There are two sides to every contract, of course, and hoteliers obviously come to the negotiation table with a different set of goals and perspectives.
“One of the biggest issues I see is that some planners don’t take the time to understand the hotel business model to comprehend what’s possible and what’s not,” says Michael Dominguez, CHSE, senior vice president of corporate hotel sales for MGM Resorts International. “Once they do, I think they’ll be much better prepared for negotiations and then contracts.
“By understanding our business model, planners will have a much better idea of where we have leverage and where we don’t,” he continues. “It’s a two-way street, though, and hoteliers need to fully comprehend the group’s business model and background as well.”
Affecting the hotel business model is the fact that the hospitality industry has undergone significant changes in recent years, with resort amenities such as spas, golf courses and retail outlets being owned by outside entities or lease agreements.
“This has caused some confusion in the negotiations phase because a planner might sometimes think they have leverage when they don’t,” Dominguez says.

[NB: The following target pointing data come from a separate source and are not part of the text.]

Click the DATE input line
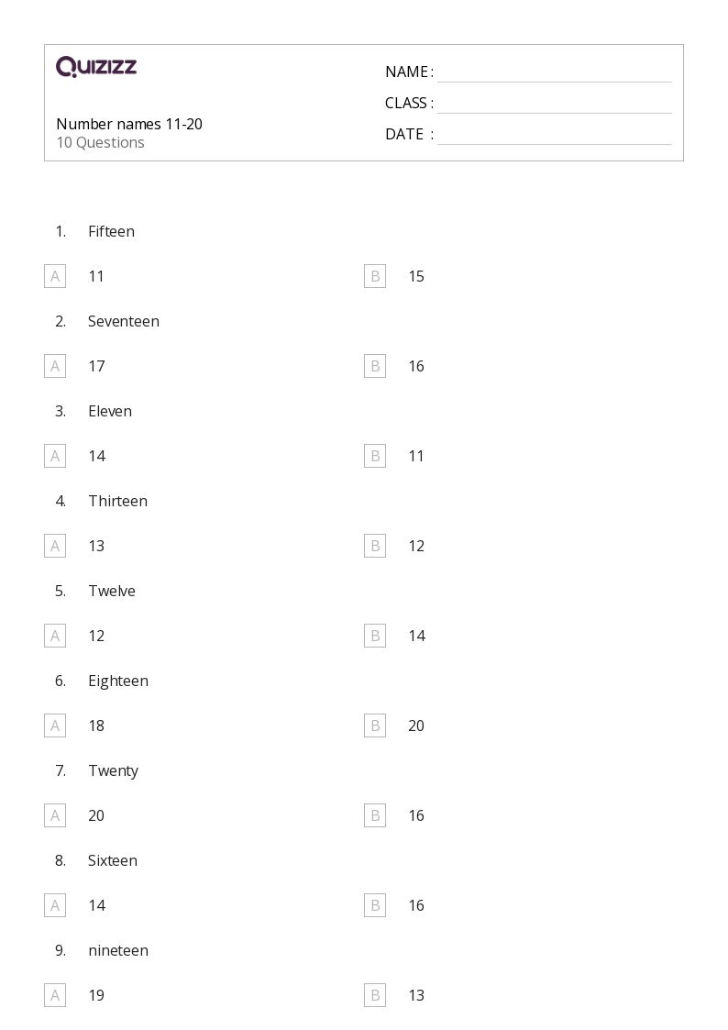[x=554, y=135]
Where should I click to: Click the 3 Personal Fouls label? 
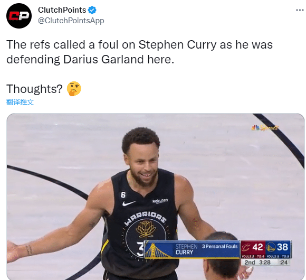click(x=220, y=247)
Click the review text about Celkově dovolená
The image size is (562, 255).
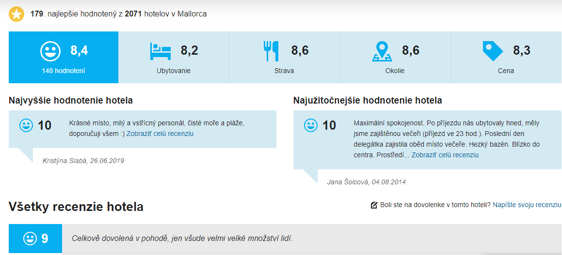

For example, he says, “a planner might think they have leverage with a property because they’re booking 200 treatments in the hotel spa. However, if the spa is leased and not owned by the hotel, it changes the dynamic and there is no leverage.”
Taking a cooperative, rather than adversarial, approach to negotiations and contracts is a recipe for success.
“We arrive at the negotiation table with two entirely different perspectives,” Dominguez says. “In our industry, we’re both reading the same lines on the contract, but sometimes we’re hearing two different things.”
When reviewing the finalized contract, Dominguez suggests paying special attention to anything with numbers, all liability issues and add-ins.
“It’s extremely important that both sides are realistic about pricing and what’s a must-have in the process and what’s a throwaway,” Dominguez says.